The Pixel 8a comes with a 13MP ultra-wide camera with an f/2.2 aperture, and the focal length barely qualifies as ultra-wide at 20mm. This appears to be the exact same camera as on last year’s Pixel 7a, at least when it comes to hardware, and unsurprisingly the score is almost exactly the same with only slight variations in exposure and colors.

There are some issues with corner sharpness as well.

This appears to be a weak spot for the Pixel 8a, as the Galaxy A55 5G and OnePlus 12R have fewer of these issues and have support for macro shooting, which the Pixel lacks. 

Front Camera

While it underperforms slightly when it comes to the ultra-wide camera, the Pixel 8a does very good with selfies, scoring on par with the more premium Pixel 8 and outclassing the $500 crowd.

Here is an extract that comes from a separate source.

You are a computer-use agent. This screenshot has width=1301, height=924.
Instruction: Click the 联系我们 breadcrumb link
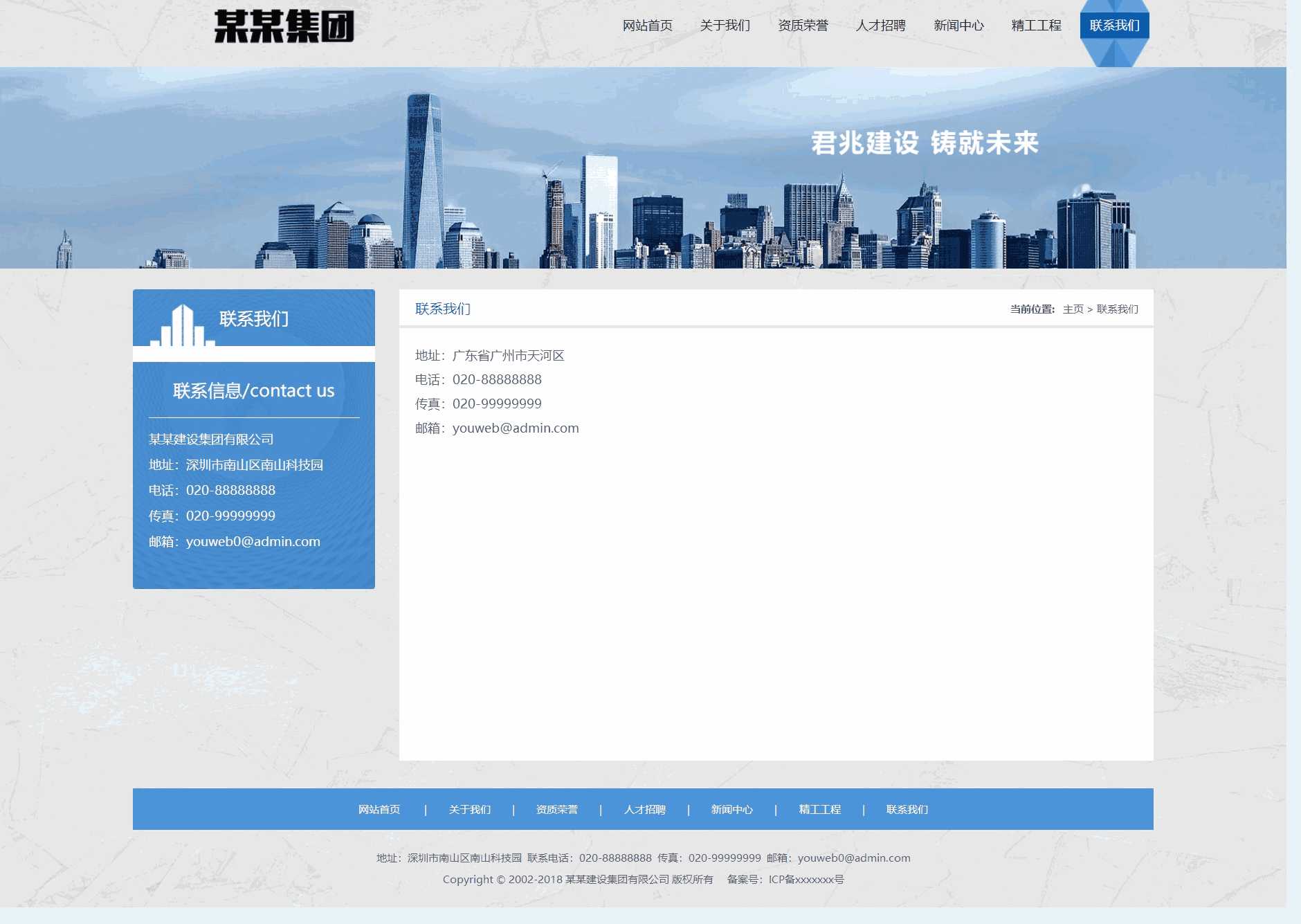point(1117,309)
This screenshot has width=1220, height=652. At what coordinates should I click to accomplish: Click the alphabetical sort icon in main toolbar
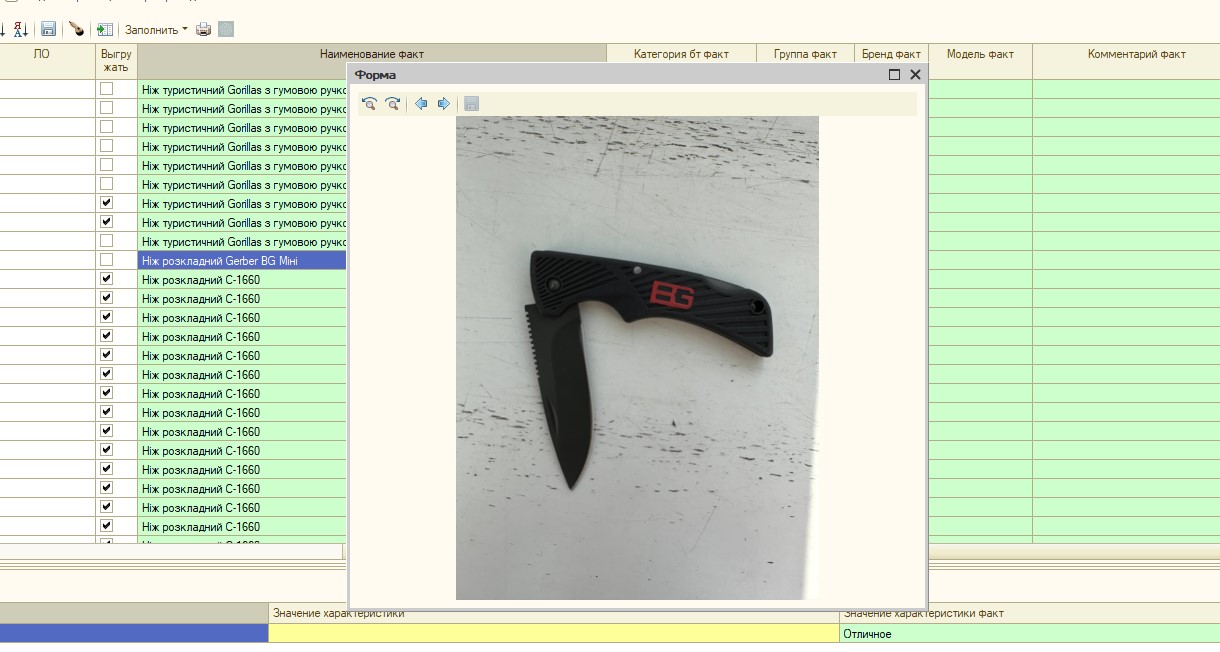20,30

Its main advantage over its peers is the higher amount of detail that you get with selfie shots.

The selfie camera hardware, however, has not changed much, and it seems to be the same 13MP shooter as on the Pixel 7a, in case you were wondering.

Main Camera – Video

Video quality captured with the Pixel 8a looks great with a good amount of detail and pleasing colors.

The maximum resolution is 4K and you cah choose between 4K30 and 4K60, which is great, but there are some limitations to the 4K60 footage specifically, as once you start recording with the main camera, you cannot switch to the ultra-wide.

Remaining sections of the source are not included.